Your task: Your reply should set down word for word each line below from the one with "You are a computer-use" through the final line, both included, but none of the pictures.

Source data:
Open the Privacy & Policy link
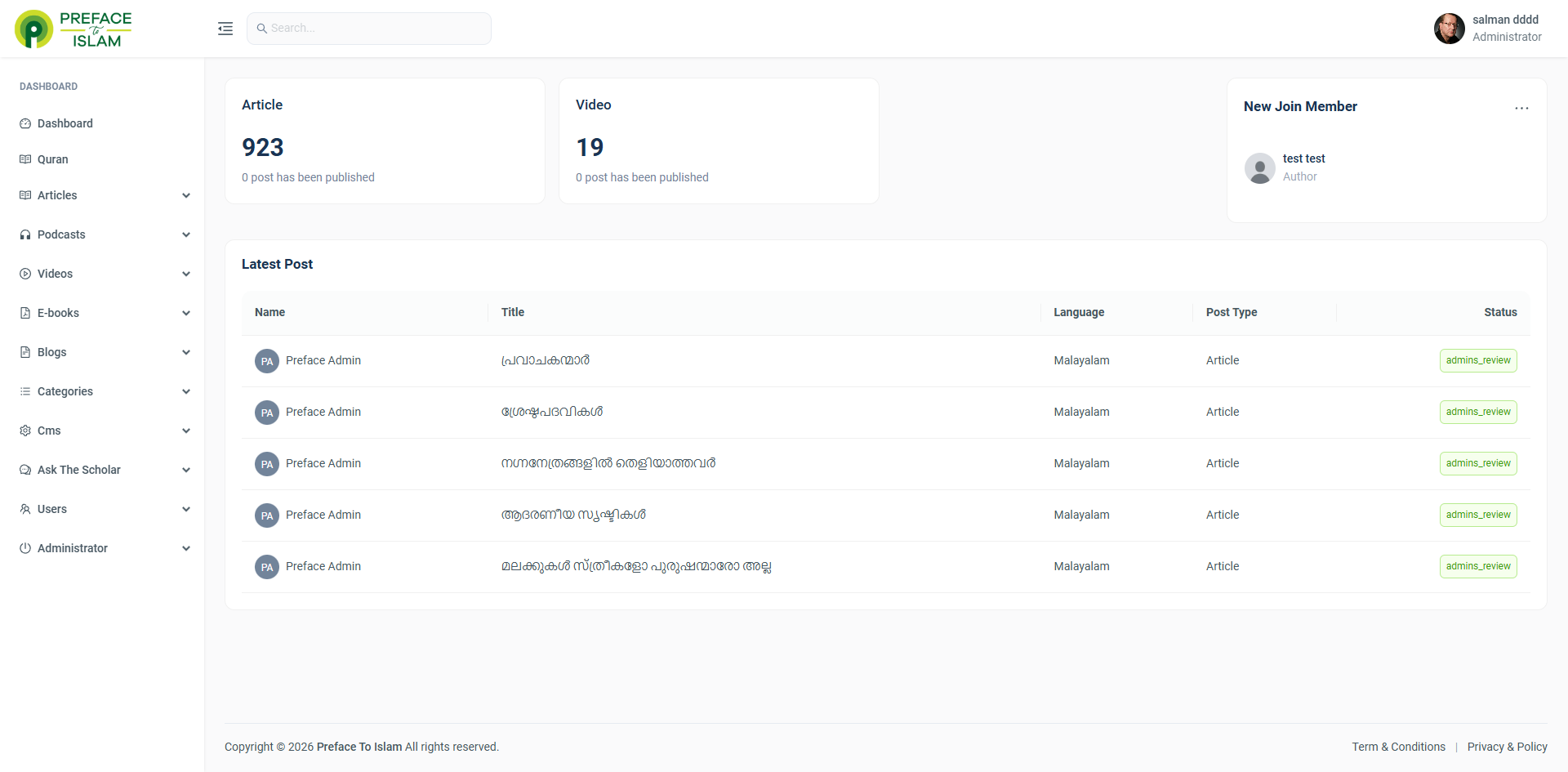 point(1507,747)
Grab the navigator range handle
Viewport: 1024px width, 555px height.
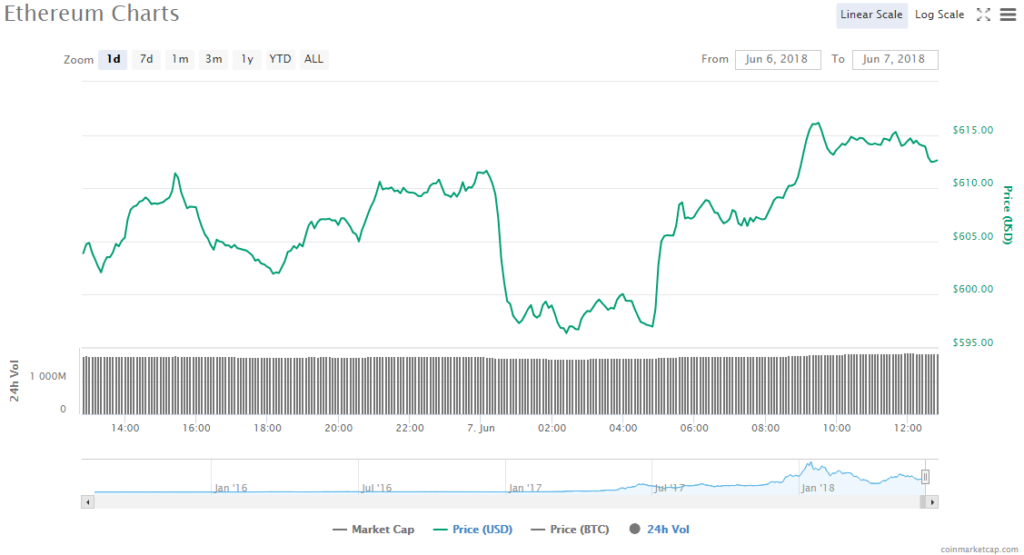coord(925,477)
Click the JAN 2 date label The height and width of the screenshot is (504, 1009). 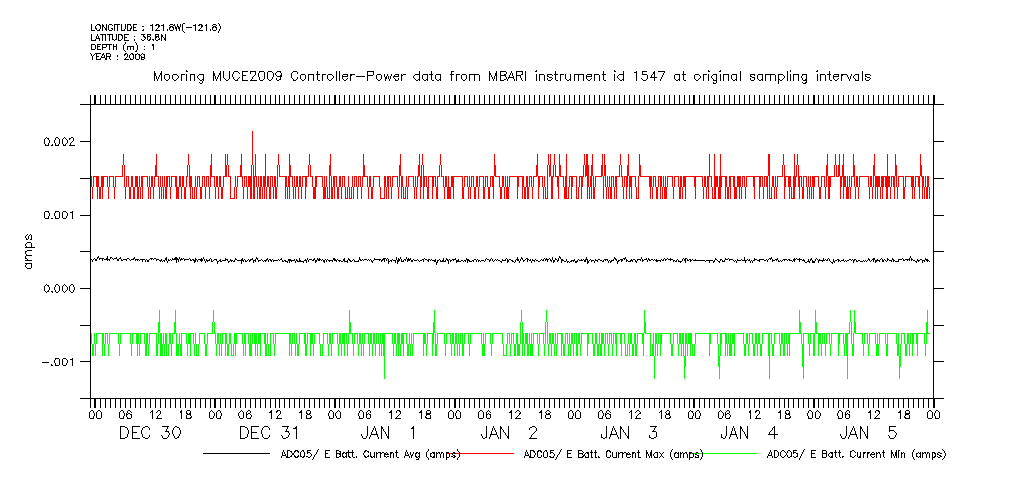point(509,433)

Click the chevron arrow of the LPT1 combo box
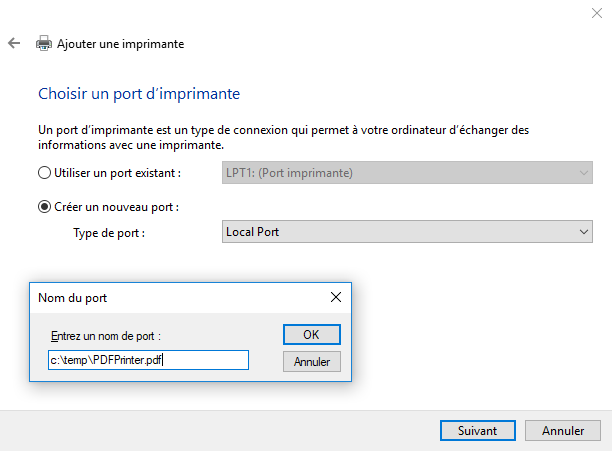[584, 173]
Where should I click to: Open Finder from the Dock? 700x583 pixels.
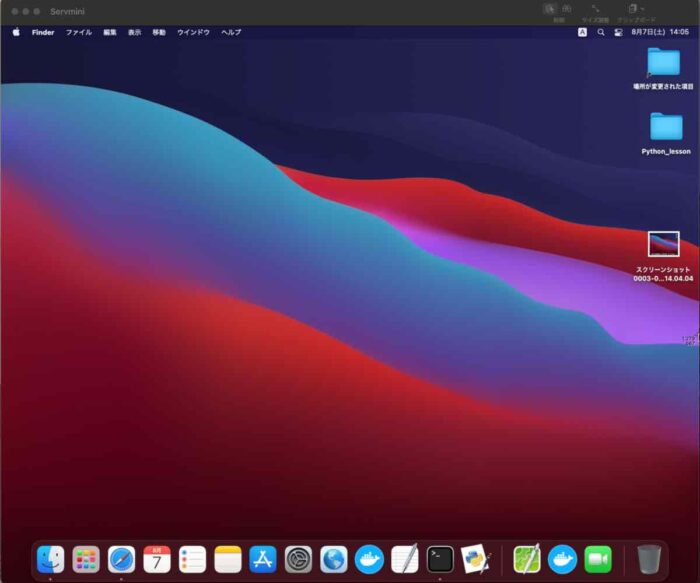point(50,559)
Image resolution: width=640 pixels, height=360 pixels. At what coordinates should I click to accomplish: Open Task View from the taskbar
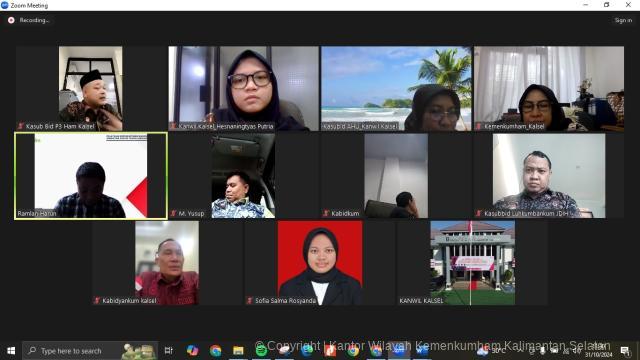click(168, 351)
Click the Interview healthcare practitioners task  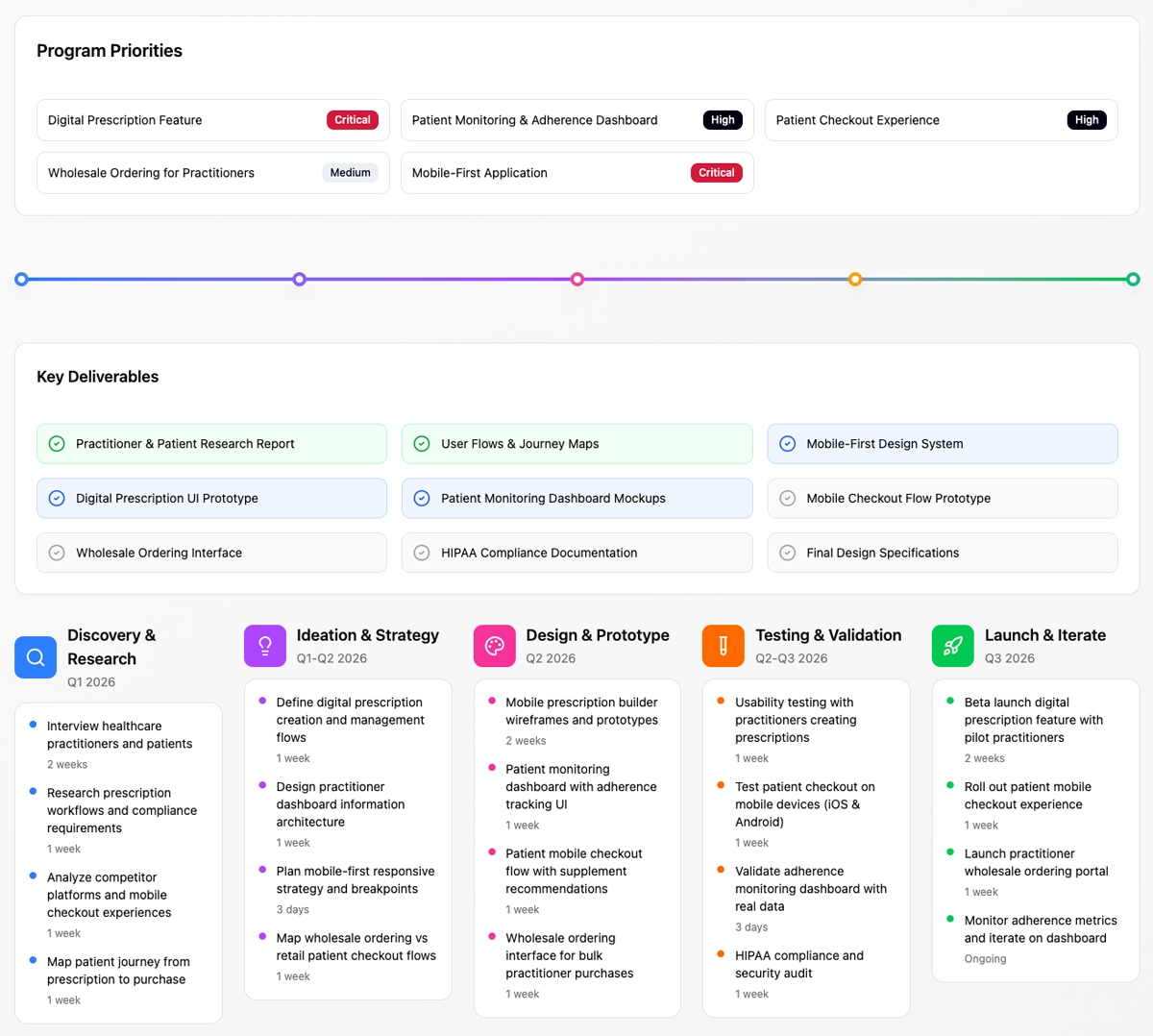tap(119, 735)
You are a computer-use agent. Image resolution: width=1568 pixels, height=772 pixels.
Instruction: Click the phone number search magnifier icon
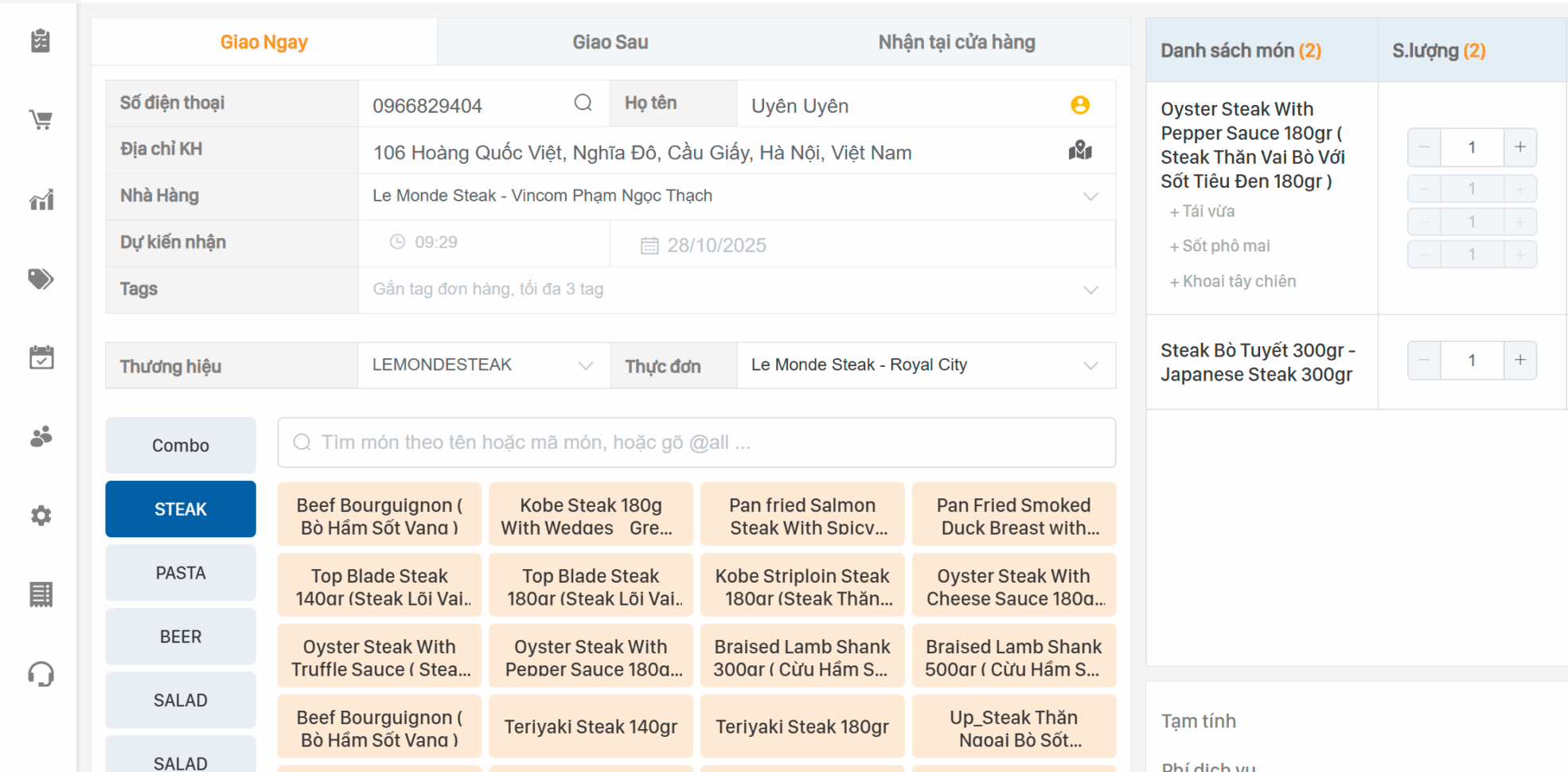click(x=583, y=103)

Result:
You are a computer-use agent. Image resolution: width=1568 pixels, height=772 pixels.
Instruction: Click the phone number search magnifier icon
click(x=583, y=103)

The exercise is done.